The software product 50 accommodates all the possible ways a customer can make a reservation at the merchant's establishment. As previously described, the software product 50 enables an Internet user to make a reservation at the merchant's place of business over the Internet. When such a reservation is made, the selected time-slot 332 in the spreadsheet 324 is automatically updated with the customer's name to reserve that time-slot. When an Internet user makes a reservation for a table on a particular day and at a selected time, the user information is written to records associated with the time-slot in the database 76 affiliated with the merchant. The Internet user's name thus appears in the time-slot 332 in the spreadsheet 324 for the day of the reservation. In addition, the software product 50 also allows the merchant to enter reservations into the spreadsheet 324 to accommodate customers making reservations in more traditional ways, such as by telephone or by walking into the establishment. For example, when a customer calls looking for a reservation, the merchant will navigate the various web pages of the software product to get to the web page 320 which displays the reservation spreadsheet 324 for the date the reservation is desired. Then once the customer has decided to accept a reservation at an available time-slot 332, the merchant selects that desired time-slot 332.
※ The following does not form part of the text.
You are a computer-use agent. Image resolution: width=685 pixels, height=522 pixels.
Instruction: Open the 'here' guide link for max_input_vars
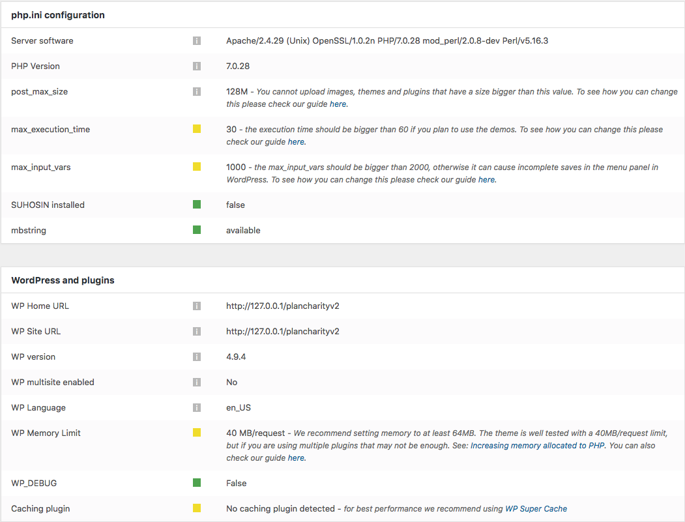486,179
Referring to FIG. 18, a web page 350 is shown. The web page 350 appears when one of the available time-slots 332 of the spreadsheet 324 is selected, for example when the merchant is making a reservation for a customer calling on the phone. The web page 350 includes a window 352 which includes data entry fields for entering a party's name (354), the size of the party (356), whether a smoking or a non-smoking table is requested (358), a field for entering special dietary requests (360) and whether the party is celebrating a special occasion (362). The window 352 also includes a data entry field 363 which is used to block out the corresponding time-slot 332. A merchant would block out a time-slot 332 to prevent it from being reserved, thus providing the merchant with flexibility to assign the table on an ad-hoc basis. Returning to our example, when the merchant inserts the above-defined customer information into fields 354-362, the merchant is then required to select the “GO” icon 364 to make the reservation. When this occurs, the spreadsheet 324 of FIG. 17 is automatically updated to indicate that the telephoning party has reserved the requested time-slot 332. This is accomplished because the software product 50 writes the customer information captured in window 352 into the records in the merchant database 76 corresponding to the selected time-slot 332. The software product 50 would be operated in a similar manner for a walk-in at the merchant's establishment. The spreadsheet 324 thus has the ability to graphically display all the bookings for a particular day regardless if made by customers using the Internet, by telephone or walk-ins. In alternative embodiments, the window 352 can appear as a separate web page or can appear as a window overlapping a portion of the spreadsheet 324 of FIG. 17.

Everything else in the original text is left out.